She wasn’t Ligulyan, that was for sure. Her skin was a dark tan not commonly found on their planet, Zöya. Only in the equatorial regions was it hot enough to darken the skin of the people who lived there, and her skin was dark even for an equatorial. Ligulya was far in the Southern Hemisphere, causing all people there to be very pale, and contributing to the poorness of such a cold region.

Apparently on other planets to have darker skin, even a dark brown or black, was common. Perhaps she was one of those, an alien. An ambassador? There had never been many interstellar diplomats in Ligulya in the monarchic days, and the few that there were fled to there homelands upon the revolution. One had stayed, but forces of the new regime had killed him for his connections to the former royal family.

So if she wasn’t an ambassador, what would an alien be doing in Ligulya? Perhaps she was just an equatorial after all.

“Who are you?” he decided to ask.

“I’m here to help you,” she replied, not giving him the information he wanted. “Step down from the ledge.”

“No,” Yalu replied simply. No, he was going to kill himself. He’d been planning this for some time. Who was she to stop him?

“Please. At least talk to me. What reason do you have to end your own sacred life?”

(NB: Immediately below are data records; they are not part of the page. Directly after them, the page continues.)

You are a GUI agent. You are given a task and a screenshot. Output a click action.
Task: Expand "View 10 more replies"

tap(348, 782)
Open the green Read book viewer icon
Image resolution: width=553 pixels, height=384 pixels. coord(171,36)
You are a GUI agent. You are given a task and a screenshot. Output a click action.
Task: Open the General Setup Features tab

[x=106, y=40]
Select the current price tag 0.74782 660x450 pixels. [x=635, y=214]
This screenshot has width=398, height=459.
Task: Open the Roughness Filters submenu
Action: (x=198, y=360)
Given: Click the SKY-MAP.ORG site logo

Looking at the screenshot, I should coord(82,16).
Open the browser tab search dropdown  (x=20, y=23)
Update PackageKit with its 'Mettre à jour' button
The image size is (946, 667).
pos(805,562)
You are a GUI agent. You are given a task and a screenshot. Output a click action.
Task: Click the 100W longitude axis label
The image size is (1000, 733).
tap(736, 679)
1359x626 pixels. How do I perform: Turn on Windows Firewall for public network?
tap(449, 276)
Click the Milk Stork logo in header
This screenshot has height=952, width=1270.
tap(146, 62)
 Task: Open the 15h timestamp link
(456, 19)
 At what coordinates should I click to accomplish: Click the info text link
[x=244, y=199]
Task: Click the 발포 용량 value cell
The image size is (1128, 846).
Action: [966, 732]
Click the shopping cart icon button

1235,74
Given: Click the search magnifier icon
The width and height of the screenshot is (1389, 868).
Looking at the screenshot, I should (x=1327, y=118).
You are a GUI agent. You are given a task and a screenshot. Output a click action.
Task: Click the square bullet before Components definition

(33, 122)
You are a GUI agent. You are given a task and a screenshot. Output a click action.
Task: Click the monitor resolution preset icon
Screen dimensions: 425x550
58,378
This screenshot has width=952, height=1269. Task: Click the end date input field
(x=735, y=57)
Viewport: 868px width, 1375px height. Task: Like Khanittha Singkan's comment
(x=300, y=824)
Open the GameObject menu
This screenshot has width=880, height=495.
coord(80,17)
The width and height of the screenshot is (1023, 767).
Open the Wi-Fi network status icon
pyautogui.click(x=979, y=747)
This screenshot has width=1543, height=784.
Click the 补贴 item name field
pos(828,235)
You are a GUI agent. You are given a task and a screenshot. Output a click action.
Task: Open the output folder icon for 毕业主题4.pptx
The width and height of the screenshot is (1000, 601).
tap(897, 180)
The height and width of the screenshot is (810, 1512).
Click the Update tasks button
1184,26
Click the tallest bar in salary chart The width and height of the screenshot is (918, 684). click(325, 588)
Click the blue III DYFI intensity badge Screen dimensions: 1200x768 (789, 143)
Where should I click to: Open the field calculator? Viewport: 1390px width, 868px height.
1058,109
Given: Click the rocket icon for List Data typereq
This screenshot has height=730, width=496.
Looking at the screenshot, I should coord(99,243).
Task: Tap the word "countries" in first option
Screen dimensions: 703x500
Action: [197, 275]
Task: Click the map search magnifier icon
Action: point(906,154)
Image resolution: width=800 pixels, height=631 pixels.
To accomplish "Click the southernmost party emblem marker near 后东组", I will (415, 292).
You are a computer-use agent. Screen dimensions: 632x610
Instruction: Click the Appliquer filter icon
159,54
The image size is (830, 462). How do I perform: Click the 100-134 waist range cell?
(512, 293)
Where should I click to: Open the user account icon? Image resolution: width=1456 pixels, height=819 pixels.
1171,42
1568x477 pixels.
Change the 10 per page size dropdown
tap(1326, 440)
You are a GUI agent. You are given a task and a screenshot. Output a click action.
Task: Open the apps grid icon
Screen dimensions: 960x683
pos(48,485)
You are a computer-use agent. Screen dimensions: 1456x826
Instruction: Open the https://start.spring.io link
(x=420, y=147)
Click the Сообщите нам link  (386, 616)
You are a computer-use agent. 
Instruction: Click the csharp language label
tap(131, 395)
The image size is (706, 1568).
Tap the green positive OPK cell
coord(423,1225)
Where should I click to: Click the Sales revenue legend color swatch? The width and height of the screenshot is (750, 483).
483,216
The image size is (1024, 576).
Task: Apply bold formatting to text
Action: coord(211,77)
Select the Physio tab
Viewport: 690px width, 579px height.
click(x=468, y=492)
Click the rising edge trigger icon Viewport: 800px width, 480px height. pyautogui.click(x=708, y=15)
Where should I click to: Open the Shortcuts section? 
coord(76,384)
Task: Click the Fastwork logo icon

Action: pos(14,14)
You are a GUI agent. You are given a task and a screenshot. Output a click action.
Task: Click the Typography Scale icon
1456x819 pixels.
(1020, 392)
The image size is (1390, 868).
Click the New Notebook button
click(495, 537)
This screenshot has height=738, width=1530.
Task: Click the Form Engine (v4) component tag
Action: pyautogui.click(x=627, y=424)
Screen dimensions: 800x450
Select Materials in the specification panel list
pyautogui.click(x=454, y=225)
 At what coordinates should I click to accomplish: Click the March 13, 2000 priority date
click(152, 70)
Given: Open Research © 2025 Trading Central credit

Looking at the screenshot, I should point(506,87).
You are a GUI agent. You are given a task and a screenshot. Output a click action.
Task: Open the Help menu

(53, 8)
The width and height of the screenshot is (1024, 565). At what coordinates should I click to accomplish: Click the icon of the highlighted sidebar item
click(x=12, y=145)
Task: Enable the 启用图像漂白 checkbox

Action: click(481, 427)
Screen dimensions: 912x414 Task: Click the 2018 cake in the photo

Yalu shrugged though the answer was obvious and serious. “The revolution.”

“So? That coup d'etats happened over a year ago. Why are you committing suicide now?”

“I just… I just can’t live with it anymore.”

She walked up to him. “Neither could I.” She turned away for a second. “There is a… resistance movement against him. I could put you in contact with them.”

“No. You don’t understand.” Yalu looked down the well again. “Zyakolpu–or Ligulyu, he’s called now–is my brother. My little brother is the dictator of this whole nation. And I’m secretary of state.”

He looked up at her again, feeling sadness well up in his eyes and expel a single, measly tear as a sign. “And I hate every minute of it. I hate him, I hate what he’s done, I hate what he will do, and I can’t do it anymore.”

She walked right up to Yalu and took his hand. “What’s your name?” she asked him.

“Yalu,” he replied. “Yalu pyeƩofyu suPyemel.”

She smiled, gazing into his eyes. For a second Yalu entertained the thought that she might be interested in him. He didn’t know how to feel about that. Yalu wasn’t… into girls, at least he didn’t think so, and all of his sexual encounters had been with men. Most people who knew him said that he was clearly an ilpu, though, but perhaps she was just bad at figuring these things out. But she probably didn’t want him at all, her words didn’t seem romantic.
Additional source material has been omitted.